- **The problem**: All of the listing, from first line to last, should be output exactly; the pictures stay out.

- **Recorded information**:

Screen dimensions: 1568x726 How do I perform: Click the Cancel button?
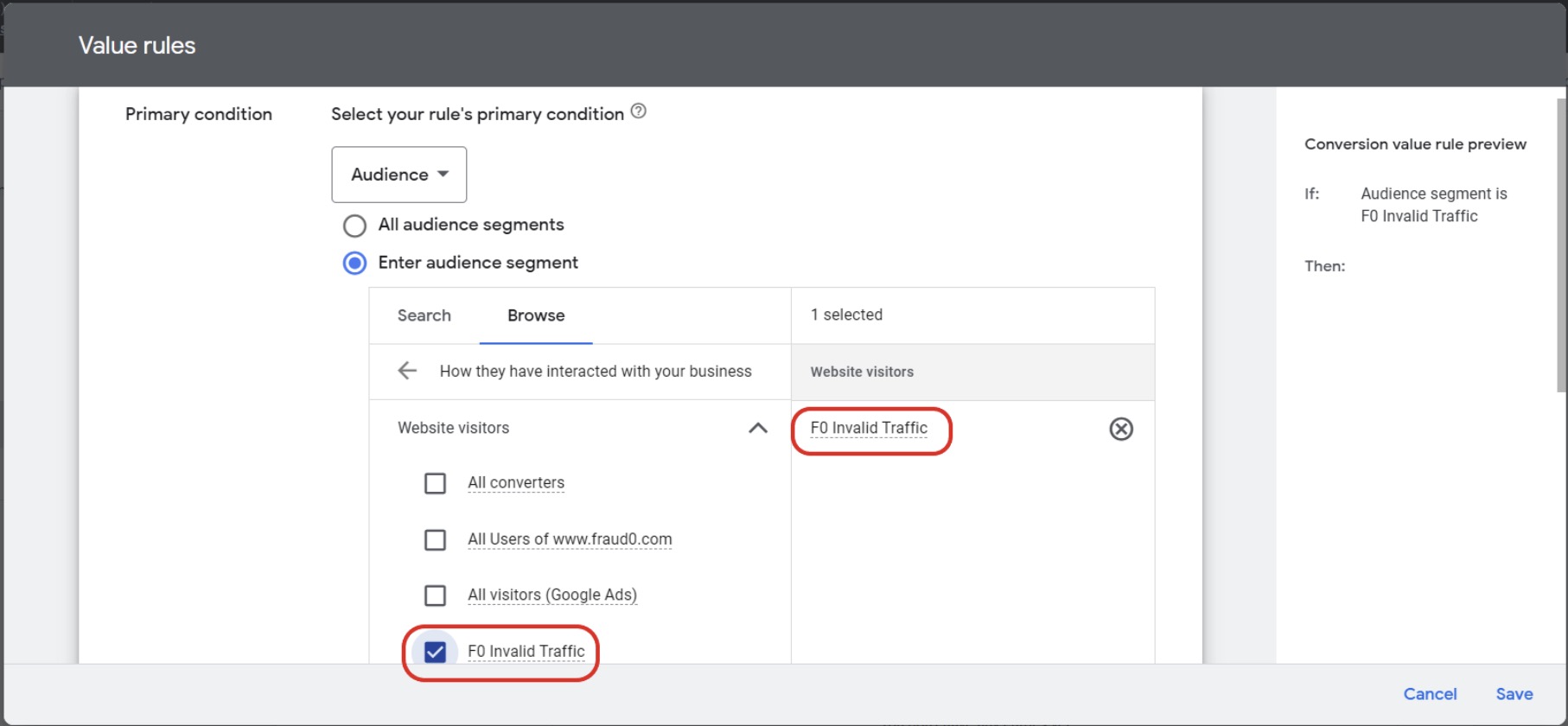[x=1430, y=694]
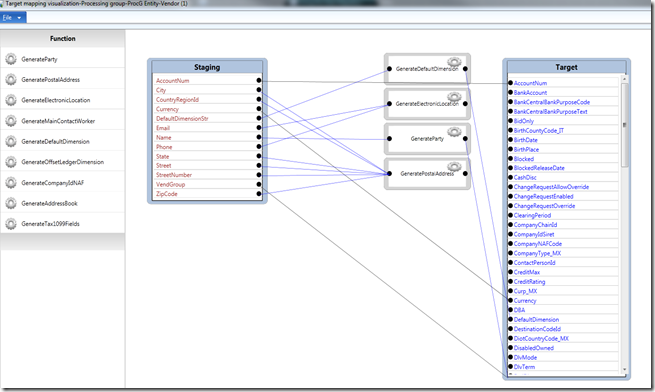Click the GenerateParty gear icon in Function list
This screenshot has width=655, height=392.
pos(11,59)

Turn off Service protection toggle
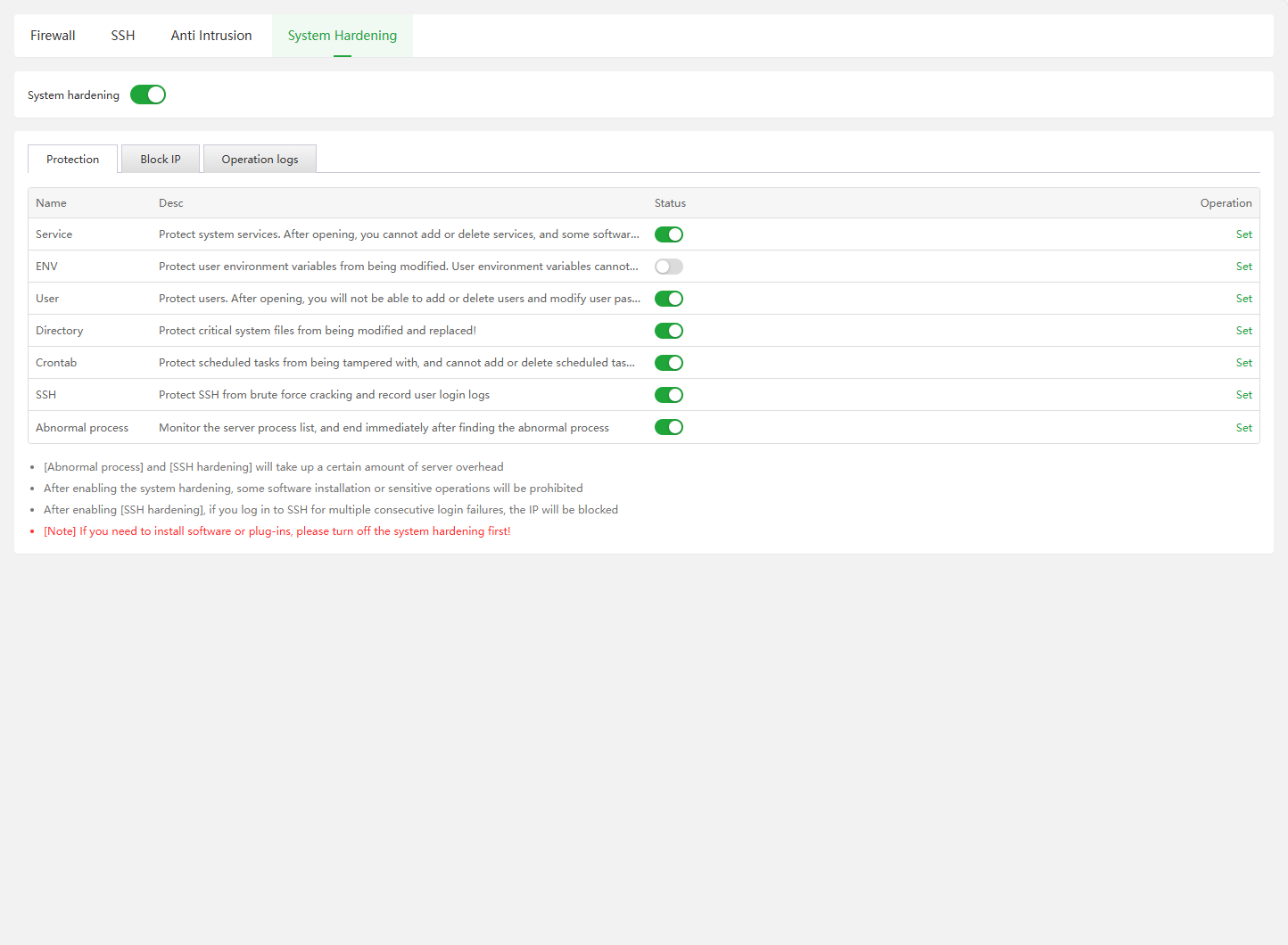(668, 234)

- **Written answer**:
Screen dimensions: 1568x726 How do I perform: Click the Cancel button?
[x=1430, y=694]
Click the GenerateParty gear icon in Function list
This screenshot has width=655, height=392.
pos(11,59)

Turn off Service protection toggle
(668, 234)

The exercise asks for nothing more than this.